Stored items
——————————

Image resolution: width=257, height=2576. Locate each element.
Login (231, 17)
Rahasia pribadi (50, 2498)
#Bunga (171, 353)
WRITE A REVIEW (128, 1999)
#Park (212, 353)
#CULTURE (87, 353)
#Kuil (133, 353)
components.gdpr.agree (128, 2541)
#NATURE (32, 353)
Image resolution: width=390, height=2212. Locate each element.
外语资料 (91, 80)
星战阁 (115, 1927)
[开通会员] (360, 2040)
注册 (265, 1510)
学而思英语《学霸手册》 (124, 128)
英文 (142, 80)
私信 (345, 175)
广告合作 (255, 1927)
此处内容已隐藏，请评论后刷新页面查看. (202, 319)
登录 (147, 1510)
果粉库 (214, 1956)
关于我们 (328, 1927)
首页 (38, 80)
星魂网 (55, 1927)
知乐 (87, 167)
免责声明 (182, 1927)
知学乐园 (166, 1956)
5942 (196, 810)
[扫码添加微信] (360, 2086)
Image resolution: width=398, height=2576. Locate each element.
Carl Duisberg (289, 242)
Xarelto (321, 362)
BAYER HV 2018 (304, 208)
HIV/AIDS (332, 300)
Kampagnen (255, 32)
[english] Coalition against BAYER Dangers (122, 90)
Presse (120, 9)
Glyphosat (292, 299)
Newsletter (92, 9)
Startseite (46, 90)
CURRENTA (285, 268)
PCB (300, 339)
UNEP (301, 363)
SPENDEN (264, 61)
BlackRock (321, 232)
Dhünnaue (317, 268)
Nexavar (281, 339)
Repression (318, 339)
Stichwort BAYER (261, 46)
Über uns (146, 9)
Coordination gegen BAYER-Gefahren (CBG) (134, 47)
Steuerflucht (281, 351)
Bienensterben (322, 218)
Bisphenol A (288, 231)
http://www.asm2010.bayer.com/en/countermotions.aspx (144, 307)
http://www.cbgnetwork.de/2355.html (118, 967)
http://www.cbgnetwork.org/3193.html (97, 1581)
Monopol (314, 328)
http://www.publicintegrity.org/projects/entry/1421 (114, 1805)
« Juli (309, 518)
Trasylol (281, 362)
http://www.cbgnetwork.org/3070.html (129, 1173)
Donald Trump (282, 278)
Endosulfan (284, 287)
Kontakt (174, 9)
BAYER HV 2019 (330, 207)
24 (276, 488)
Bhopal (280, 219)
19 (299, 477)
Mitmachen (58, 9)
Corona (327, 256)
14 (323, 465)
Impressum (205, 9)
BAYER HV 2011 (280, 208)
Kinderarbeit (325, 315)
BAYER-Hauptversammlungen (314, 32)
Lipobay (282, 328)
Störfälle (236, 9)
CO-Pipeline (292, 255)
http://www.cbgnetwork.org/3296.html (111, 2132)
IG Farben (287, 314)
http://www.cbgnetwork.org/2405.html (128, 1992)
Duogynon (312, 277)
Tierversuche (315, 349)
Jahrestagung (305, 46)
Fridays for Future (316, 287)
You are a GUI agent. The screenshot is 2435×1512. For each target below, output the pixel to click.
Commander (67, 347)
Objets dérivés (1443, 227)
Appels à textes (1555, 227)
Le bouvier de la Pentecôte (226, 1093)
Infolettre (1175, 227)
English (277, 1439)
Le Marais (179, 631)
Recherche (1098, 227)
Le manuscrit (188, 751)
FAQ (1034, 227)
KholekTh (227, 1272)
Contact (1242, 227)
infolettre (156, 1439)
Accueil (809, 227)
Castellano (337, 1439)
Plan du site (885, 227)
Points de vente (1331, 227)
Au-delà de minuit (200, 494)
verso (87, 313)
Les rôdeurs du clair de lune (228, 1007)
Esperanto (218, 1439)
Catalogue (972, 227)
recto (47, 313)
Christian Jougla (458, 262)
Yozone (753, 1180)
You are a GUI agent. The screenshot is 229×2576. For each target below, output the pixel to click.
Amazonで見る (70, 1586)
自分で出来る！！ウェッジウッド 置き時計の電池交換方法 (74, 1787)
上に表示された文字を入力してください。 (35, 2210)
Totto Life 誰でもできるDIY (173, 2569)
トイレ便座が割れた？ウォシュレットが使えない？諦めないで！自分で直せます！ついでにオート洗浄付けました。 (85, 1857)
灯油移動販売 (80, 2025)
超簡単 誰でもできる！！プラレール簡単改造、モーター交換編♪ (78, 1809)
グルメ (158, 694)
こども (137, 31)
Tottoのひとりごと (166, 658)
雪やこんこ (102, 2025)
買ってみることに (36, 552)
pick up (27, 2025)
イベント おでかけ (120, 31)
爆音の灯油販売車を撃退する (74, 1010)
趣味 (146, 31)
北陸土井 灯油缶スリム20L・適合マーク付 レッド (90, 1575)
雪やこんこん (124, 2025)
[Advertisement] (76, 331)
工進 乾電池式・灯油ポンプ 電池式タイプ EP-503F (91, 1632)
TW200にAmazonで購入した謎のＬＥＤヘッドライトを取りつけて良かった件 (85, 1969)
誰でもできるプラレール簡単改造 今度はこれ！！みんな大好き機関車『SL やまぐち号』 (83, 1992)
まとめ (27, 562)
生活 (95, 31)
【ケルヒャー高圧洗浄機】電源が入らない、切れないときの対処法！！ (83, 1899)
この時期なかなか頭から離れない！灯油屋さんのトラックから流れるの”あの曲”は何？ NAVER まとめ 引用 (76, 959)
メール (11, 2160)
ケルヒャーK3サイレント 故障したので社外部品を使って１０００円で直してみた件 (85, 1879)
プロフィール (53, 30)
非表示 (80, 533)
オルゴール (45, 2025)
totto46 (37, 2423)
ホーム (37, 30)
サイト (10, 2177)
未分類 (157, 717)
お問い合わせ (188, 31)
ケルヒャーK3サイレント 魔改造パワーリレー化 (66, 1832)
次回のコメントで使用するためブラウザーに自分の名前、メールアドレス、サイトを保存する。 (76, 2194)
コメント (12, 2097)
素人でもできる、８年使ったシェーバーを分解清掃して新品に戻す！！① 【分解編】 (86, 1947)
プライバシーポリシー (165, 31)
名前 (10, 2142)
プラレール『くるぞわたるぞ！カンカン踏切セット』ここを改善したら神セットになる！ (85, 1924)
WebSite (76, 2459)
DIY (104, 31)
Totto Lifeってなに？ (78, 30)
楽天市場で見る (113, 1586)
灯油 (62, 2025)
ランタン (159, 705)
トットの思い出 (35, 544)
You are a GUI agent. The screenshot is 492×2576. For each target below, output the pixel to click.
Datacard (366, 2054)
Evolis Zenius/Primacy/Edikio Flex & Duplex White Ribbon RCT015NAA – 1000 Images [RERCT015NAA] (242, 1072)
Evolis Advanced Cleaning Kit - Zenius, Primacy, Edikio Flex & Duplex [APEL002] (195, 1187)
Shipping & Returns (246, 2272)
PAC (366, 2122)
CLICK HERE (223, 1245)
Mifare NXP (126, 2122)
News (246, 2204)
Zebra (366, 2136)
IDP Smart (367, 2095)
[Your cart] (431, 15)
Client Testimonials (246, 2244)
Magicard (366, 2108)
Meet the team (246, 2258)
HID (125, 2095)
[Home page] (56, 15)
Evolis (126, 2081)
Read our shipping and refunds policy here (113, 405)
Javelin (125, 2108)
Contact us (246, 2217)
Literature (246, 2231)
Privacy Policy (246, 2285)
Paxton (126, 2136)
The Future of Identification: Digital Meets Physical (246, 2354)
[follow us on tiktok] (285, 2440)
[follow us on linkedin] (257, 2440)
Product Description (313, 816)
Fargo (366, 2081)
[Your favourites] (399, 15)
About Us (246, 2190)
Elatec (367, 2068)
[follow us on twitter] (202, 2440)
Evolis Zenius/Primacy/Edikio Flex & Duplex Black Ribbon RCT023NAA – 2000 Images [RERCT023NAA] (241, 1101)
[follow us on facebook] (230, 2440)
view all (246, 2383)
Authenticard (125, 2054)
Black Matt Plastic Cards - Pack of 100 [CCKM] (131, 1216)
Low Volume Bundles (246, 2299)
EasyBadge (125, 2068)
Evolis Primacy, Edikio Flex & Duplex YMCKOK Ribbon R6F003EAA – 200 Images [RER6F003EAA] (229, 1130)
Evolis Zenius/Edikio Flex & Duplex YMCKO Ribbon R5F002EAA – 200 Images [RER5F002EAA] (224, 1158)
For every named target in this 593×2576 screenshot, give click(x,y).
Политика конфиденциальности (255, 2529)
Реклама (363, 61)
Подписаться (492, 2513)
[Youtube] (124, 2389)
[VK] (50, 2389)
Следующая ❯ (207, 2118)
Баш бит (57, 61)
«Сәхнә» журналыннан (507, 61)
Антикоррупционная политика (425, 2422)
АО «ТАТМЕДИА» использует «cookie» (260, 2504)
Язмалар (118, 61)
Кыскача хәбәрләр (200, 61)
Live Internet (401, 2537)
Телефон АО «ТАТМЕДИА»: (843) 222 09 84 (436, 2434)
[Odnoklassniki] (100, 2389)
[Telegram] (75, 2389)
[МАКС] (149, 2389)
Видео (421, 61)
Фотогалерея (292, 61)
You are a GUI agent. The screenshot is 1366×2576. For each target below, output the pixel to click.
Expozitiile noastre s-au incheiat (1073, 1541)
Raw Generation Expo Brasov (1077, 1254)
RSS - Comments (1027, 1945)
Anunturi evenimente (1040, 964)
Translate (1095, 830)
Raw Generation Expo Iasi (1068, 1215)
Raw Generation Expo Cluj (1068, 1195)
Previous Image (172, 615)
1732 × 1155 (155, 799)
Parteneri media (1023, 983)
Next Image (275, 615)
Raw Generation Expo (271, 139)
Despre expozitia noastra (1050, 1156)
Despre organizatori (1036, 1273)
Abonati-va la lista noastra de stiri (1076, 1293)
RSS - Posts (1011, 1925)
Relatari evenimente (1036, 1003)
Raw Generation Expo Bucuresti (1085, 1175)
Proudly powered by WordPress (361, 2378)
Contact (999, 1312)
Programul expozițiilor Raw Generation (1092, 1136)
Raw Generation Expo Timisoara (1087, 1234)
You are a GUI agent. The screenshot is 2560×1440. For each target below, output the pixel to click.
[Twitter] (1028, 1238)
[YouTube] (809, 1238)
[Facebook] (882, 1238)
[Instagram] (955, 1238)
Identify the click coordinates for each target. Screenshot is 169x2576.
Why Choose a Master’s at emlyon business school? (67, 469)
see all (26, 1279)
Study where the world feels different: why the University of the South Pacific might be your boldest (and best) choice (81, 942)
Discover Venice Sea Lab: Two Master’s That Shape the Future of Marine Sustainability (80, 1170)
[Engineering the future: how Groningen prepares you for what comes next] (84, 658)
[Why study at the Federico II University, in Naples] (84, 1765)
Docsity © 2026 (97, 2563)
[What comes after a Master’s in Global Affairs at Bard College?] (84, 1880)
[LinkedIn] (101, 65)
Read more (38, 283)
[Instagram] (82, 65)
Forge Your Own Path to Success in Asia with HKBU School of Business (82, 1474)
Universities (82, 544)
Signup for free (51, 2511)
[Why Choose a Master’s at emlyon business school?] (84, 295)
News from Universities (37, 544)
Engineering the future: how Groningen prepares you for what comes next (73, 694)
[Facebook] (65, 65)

——————————

Your answer should be the lines of the records that hold the string "Groningen".

[Engineering the future: how Groningen prepares you for what comes next] (84, 658)
Engineering the future: how Groningen prepares you for what comes next (73, 694)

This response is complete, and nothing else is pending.